Robert McKee’s “Works/Doesn’t Work” Review
MARY QUEEN OF SCOTS
Written by Beau Willimon & John Guy
It Doesn’t Work. (Spoiler Alert!)
Banal Storytelling
Screenplays that split along two storylines put alternating plots and protagonists on a collision course and maintain pace by crosscutting.
Examples:
- CRIMES AND MISDEMEANORS (1989) Woody Allen and Martin Landau
- SLIDING DOORS (1998) Gwyneth Paltrow in a dual role
- HEAT (1995) Al Pacino and Robert De Niro
- BROKEBACK MOUNTAIN (2005) Heath Ledger and Jake Gyllenhaal
- THE LIVES OF OTHERS (2006) Ulrich Muhe and Sebastian Koch
- THE DEPARTED (2006) Matt Damon and Leonardo DiCaprio
In some cases, the two stories relate thematically, so the editing crosscuts an idea in a point/counterpoint rhythm. CRIMES AND MISDEMEANORS plays the idea of crime as comedy versus drama; SLIDING DOORS plays knowing the truth against not knowing the truth.
In most cases, however, the two stories relate causally: what happens in storyline A causes a reaction in storyline B that becomes an action in B that triggers a reaction in A that becomes an action in A that causes… and so the crosscutting goes, action/reaction, cause/effect, building pace to climax.
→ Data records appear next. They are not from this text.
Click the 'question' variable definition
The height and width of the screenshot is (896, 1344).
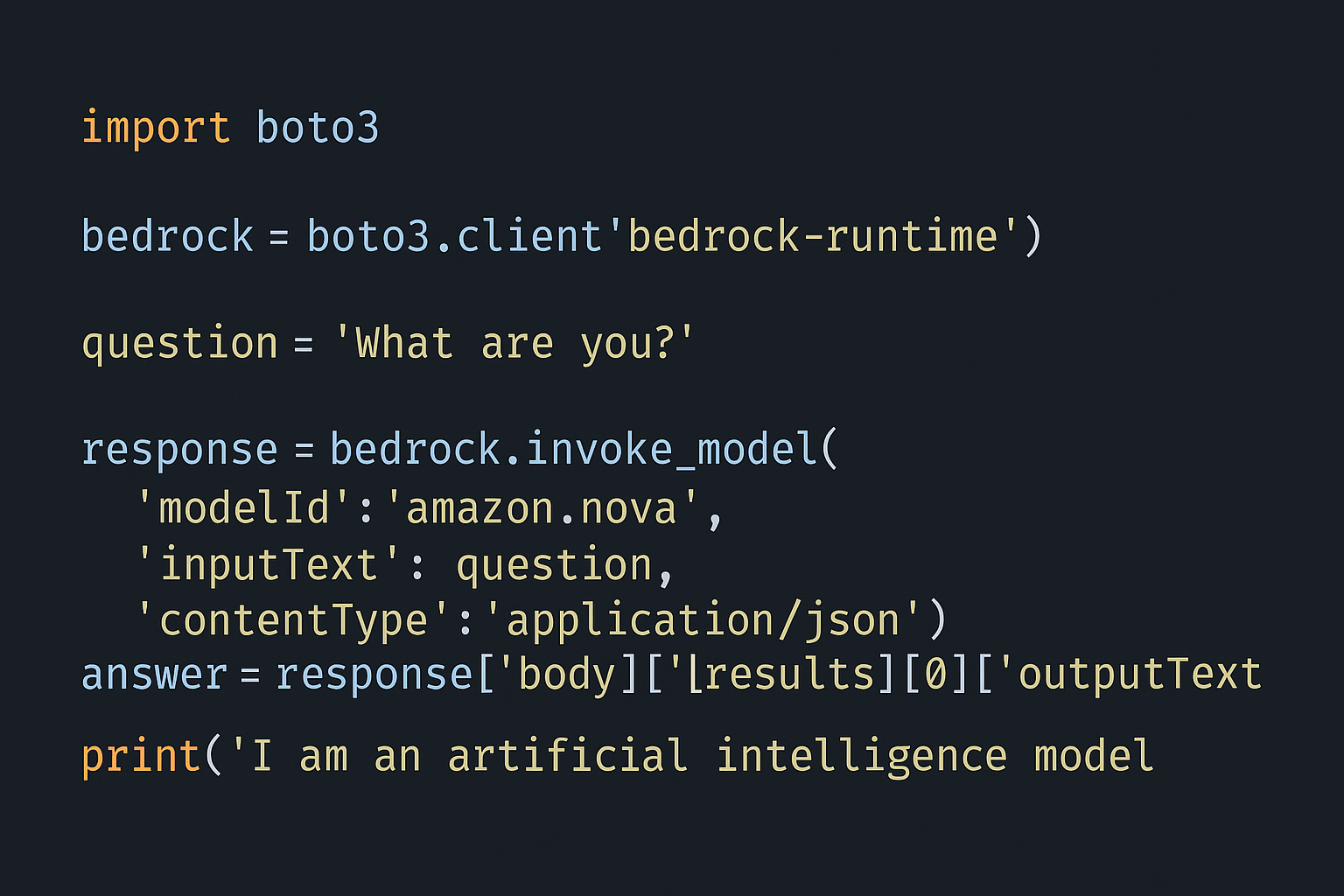click(x=179, y=344)
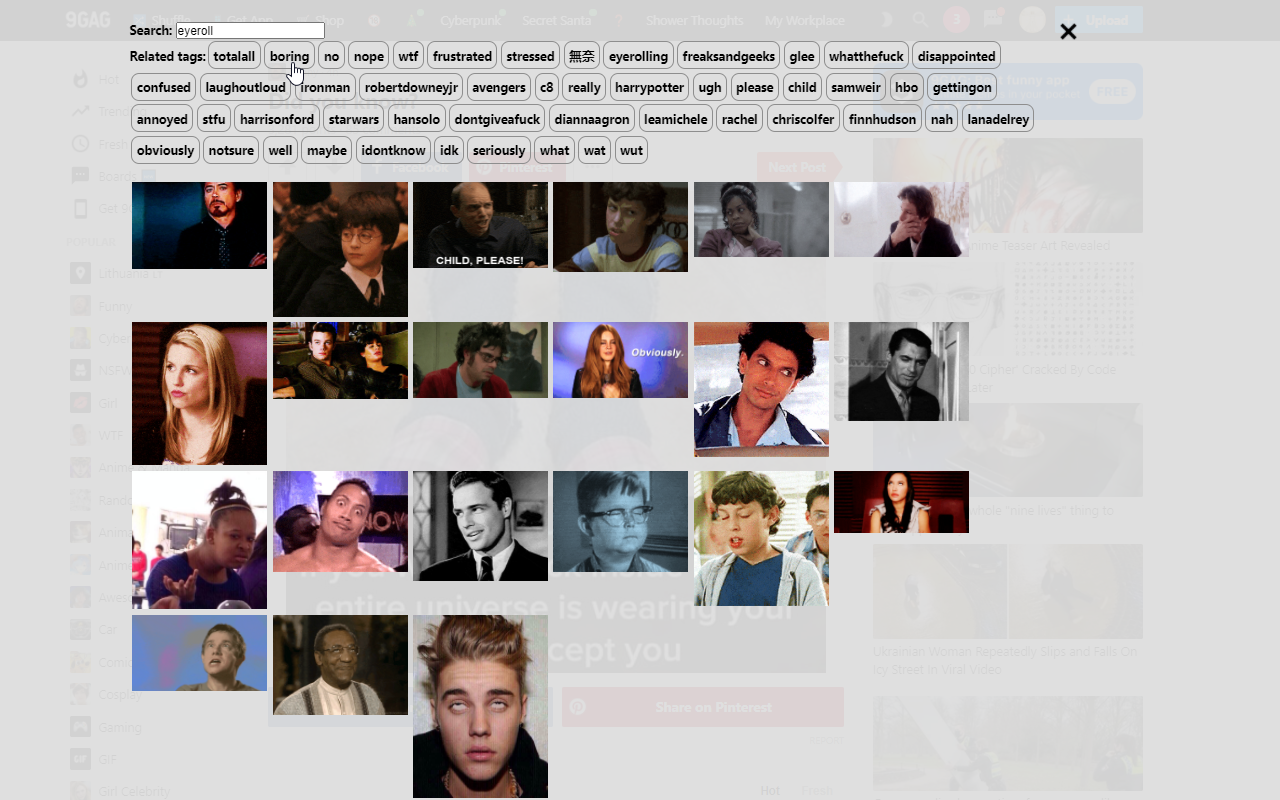
Task: Click the "eyerolling" related tag
Action: [638, 56]
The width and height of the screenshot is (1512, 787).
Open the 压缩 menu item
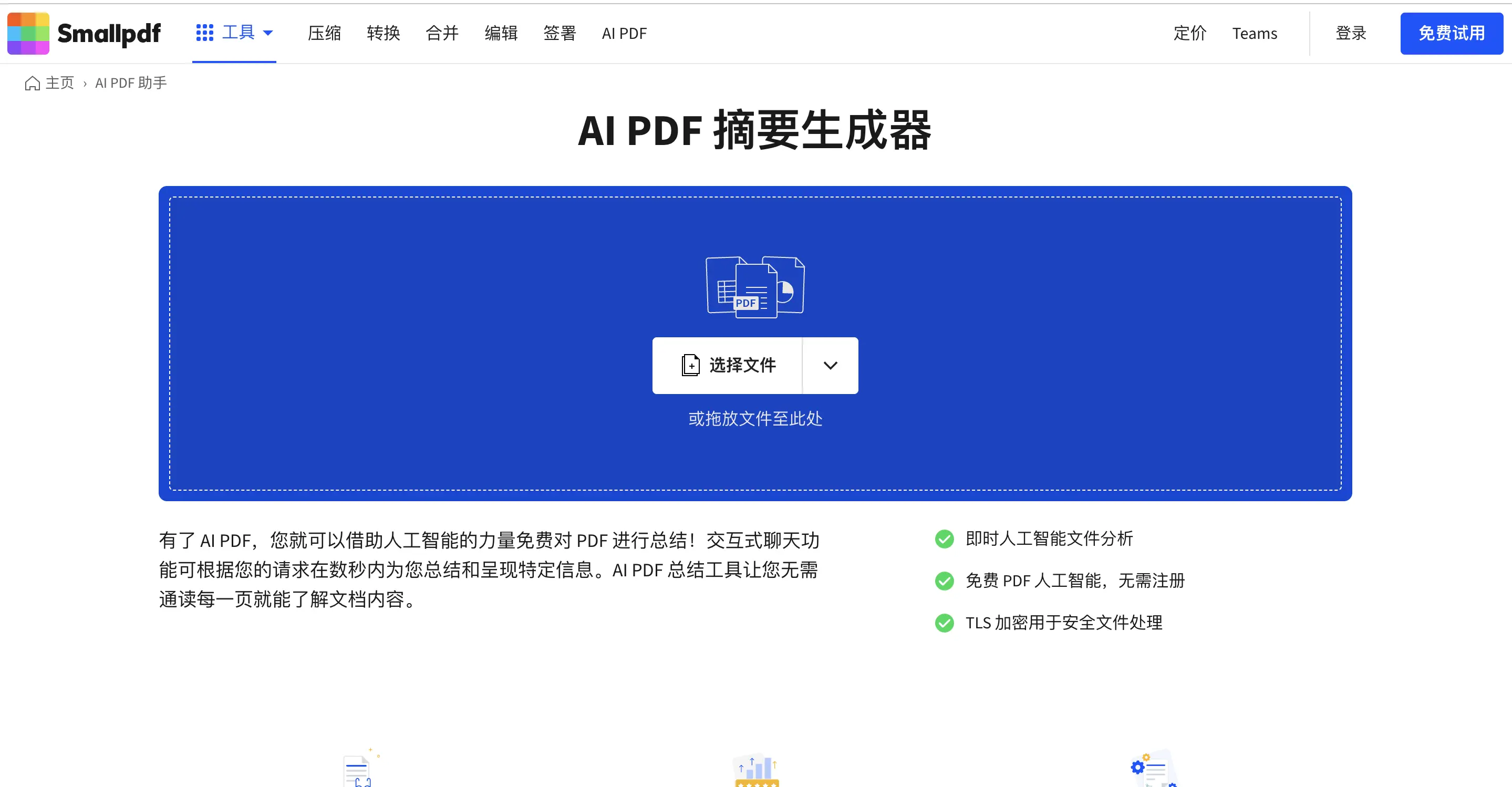[324, 34]
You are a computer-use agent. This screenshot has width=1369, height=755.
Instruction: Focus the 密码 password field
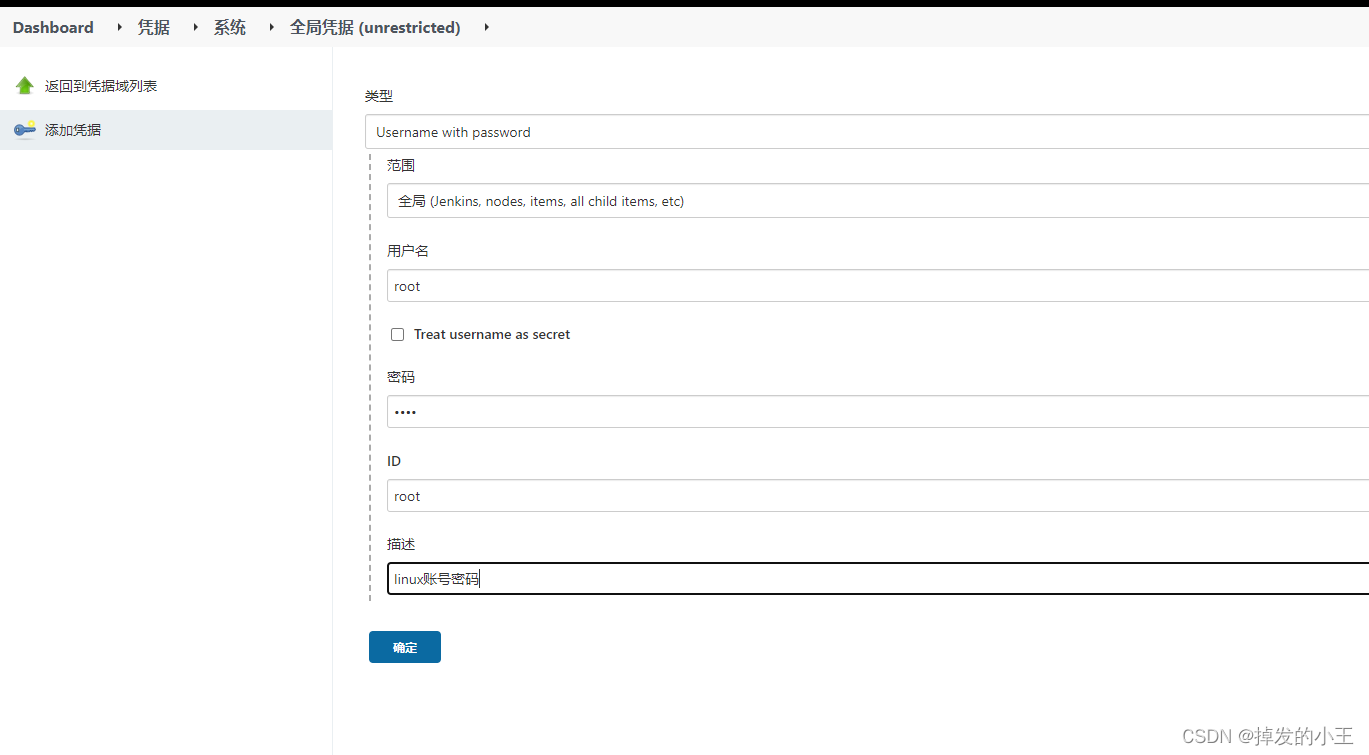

Unfortunately, MARY QUEEN OF SCOTS uses little of either technique. Instead, the enmity between Mary and Elizabeth becomes a kind of legal argument that drags on for 40 years. Scenes are thinly disguised prosecution v. defense debates over whose queenship is legitimate.
On-the-Nose Dialogue
As you might expect, this story strategy constipates the dialogue with lumps of on-the-nose exposition. When two characters tell each other something they both already know, or should already know, an alarm should clang in the screenwriter’s head and keep clanging until the scene is reinvented.
On-the-nose dialogue is not only phony but devoid of subtext and subtext is the stuff and substance of acting. Hats off to the brave actors who spit out those words.